[Kutipan Teks]
Analisis terhadap keanekaragaman genetik tumbuhan berguna untuk mengetahui kemampuan adaptasi tumbuhan terhadap lingkungannya. Tumbuhan yang memiliki keanekaragaman genetik yang tinggi, maka kemampuan adaptasinya terhadap perubahan lingkungan juga akan tinggi. Kondisi ”Climate change” (perubahan iklim) yang melanda bumi kita saat ini, membutuhkan tumbuhan-tumbuhan yang memiliki keanekargaman genetik yang tinggi, karena tumbuhan inilah yang nantinya mampu survive (bertahan hidup) terhadap perubahan iklim yang terjadi, sementara tumbuhan yang memiliki keanekaragaman genetik yang rendah, akan terancam terhadap kepunahan.

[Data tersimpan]
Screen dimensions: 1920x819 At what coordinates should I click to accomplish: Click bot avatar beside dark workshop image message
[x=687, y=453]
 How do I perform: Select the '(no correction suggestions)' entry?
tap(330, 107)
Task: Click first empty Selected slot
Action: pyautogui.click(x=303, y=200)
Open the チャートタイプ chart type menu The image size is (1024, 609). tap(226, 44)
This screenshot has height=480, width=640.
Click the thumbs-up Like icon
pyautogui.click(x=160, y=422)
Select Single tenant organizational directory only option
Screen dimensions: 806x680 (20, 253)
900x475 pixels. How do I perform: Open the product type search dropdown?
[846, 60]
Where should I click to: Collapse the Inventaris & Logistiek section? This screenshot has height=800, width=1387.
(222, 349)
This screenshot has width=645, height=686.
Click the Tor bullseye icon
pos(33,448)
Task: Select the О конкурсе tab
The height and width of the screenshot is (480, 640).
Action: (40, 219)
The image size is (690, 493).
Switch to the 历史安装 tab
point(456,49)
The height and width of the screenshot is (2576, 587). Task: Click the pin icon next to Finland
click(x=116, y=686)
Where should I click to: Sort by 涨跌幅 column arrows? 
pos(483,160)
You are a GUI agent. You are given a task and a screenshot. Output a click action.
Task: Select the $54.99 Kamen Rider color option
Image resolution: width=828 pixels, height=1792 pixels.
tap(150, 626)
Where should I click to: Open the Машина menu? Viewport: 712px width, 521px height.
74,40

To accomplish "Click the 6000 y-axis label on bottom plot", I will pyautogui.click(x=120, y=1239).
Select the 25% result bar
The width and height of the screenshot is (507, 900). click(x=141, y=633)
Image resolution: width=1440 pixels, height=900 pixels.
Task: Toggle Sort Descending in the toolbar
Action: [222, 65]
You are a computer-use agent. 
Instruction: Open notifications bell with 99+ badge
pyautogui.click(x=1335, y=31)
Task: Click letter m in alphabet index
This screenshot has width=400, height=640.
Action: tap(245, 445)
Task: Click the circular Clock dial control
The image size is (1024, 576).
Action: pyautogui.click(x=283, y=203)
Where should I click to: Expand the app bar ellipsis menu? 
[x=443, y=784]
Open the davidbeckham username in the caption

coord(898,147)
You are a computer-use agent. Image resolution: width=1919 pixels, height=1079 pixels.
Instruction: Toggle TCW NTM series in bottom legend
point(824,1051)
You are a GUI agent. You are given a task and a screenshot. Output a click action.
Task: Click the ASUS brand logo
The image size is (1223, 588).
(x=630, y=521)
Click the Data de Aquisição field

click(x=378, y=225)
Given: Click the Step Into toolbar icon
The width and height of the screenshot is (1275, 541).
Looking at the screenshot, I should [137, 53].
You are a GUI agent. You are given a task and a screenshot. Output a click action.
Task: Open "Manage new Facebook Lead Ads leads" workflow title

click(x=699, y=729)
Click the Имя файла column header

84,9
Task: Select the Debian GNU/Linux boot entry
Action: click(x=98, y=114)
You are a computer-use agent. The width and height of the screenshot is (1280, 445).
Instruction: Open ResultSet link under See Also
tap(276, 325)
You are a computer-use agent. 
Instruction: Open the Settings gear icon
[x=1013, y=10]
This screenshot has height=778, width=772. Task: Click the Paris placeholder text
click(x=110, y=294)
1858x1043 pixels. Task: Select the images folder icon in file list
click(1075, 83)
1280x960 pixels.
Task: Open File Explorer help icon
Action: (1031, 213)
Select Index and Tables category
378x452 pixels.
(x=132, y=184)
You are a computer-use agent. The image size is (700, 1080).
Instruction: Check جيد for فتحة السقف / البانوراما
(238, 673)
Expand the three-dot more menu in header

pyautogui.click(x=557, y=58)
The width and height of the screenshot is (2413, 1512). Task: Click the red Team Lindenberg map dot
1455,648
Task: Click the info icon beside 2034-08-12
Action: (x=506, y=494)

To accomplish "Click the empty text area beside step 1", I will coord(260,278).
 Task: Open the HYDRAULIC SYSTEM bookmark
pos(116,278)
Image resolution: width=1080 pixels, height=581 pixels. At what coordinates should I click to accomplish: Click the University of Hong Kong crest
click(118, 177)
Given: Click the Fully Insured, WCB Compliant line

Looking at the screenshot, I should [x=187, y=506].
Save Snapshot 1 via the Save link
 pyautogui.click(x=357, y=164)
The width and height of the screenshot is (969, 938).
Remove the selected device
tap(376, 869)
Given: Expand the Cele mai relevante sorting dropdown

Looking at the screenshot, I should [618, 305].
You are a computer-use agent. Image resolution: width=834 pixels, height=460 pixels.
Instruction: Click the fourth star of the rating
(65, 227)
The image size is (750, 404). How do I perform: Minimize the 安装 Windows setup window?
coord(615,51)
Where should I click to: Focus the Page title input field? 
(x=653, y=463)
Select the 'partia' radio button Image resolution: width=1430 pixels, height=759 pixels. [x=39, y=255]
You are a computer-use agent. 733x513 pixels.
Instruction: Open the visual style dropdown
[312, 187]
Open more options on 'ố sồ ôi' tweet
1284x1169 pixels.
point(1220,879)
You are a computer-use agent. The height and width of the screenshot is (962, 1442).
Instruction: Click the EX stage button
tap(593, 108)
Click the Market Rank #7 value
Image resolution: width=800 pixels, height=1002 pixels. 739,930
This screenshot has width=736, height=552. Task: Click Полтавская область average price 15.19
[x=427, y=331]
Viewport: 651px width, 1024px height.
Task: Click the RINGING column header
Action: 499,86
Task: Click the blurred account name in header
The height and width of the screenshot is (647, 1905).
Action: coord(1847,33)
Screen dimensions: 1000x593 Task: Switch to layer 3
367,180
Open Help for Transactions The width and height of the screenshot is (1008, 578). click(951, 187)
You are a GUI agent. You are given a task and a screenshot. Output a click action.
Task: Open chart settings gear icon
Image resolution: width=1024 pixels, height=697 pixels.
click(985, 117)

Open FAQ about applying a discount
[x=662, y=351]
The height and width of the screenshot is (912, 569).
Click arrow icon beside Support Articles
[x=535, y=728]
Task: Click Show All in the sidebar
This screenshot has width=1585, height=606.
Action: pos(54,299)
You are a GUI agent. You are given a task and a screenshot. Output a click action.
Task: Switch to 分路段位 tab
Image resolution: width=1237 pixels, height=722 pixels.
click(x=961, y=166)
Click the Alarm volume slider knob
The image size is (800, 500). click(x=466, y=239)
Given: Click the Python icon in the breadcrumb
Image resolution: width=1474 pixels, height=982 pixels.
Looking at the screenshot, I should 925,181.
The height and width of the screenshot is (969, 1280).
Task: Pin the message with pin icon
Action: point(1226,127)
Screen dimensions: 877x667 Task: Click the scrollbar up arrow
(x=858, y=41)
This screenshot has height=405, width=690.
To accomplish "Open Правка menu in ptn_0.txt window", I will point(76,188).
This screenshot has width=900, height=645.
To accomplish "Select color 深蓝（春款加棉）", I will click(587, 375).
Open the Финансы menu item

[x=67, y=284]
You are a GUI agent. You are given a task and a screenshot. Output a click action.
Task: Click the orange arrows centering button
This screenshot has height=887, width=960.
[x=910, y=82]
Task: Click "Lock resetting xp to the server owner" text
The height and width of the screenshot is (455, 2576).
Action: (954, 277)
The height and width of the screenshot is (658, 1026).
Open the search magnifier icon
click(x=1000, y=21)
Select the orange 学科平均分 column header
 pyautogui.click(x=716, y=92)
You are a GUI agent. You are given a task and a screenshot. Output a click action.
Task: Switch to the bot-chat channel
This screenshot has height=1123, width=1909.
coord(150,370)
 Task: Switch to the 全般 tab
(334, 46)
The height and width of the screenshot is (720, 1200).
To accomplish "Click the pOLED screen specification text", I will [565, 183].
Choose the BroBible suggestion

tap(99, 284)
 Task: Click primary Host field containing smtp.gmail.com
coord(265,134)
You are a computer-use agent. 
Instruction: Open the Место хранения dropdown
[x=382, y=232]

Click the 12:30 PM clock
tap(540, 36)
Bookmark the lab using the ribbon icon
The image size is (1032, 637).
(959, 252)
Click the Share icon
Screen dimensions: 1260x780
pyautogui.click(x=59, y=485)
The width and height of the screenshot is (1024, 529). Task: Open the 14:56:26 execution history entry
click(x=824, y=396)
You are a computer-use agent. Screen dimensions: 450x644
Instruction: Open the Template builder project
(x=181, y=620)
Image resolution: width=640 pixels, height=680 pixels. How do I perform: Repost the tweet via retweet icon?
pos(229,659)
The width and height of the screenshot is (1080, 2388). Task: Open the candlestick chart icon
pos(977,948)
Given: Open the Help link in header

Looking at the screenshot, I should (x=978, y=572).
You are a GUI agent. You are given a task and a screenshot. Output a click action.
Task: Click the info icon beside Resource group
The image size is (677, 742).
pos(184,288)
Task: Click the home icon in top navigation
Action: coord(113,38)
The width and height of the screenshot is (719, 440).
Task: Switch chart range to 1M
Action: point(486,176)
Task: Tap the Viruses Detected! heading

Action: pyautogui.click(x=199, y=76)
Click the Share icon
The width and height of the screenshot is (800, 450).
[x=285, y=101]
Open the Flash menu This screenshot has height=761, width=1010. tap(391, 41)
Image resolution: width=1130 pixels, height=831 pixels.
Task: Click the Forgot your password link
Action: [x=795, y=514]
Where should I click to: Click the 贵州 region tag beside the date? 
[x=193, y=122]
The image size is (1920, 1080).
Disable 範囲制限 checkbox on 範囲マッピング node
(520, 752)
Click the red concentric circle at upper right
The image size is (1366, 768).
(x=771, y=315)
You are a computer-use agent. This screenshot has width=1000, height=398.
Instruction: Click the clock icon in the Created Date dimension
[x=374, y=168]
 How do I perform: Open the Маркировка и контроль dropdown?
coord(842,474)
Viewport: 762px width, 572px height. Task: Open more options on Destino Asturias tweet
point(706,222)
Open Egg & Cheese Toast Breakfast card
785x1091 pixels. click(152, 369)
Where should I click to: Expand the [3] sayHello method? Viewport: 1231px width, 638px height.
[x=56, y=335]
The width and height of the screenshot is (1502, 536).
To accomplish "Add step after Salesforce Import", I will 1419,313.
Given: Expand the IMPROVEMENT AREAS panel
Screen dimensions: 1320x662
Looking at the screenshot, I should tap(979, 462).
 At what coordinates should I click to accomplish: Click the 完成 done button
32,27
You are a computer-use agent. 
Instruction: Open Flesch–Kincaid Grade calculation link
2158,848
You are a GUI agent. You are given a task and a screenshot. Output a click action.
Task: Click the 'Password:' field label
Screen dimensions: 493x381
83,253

[Yang Diharapkan] Lanjutkan kutipan teks tentang keanekaragaman genetik tumbuhan dan perubahan iklim setelah kalimat terakhirnya.

[Jawaban Latihan]
Sebagai salah satu kawasan konservasi, seharusnya keanekaragaman genetik jernang D. draco di dalam kawasan TNBT lebih tinggi dibanding dengan jernang yang tumbuh di luar kawasan TNBT. Tetapi faktanya malahan sebaliknya. Mengapa hal ini bisa terjadi? Apa penyebabnya?
Pertanyaan-pertanyaan ini baru bisa dijawab, setelah penulis menyusuri kawasan hutan TNBT baik yang berada di Provinsi Jambi maupun Provinsi Riau. Pengalaman yang cukup mengesankan ketika harus menyusuri derasnya air batang Gasal (Rengat, Riau), menyeberangi sungai Manggatal (Tebo, Jambi), berinteraksi dan bermalam dengan suku-suku pedalaman Talang Mamak dan Melayu Tua yang mendiami kawasan TNBT.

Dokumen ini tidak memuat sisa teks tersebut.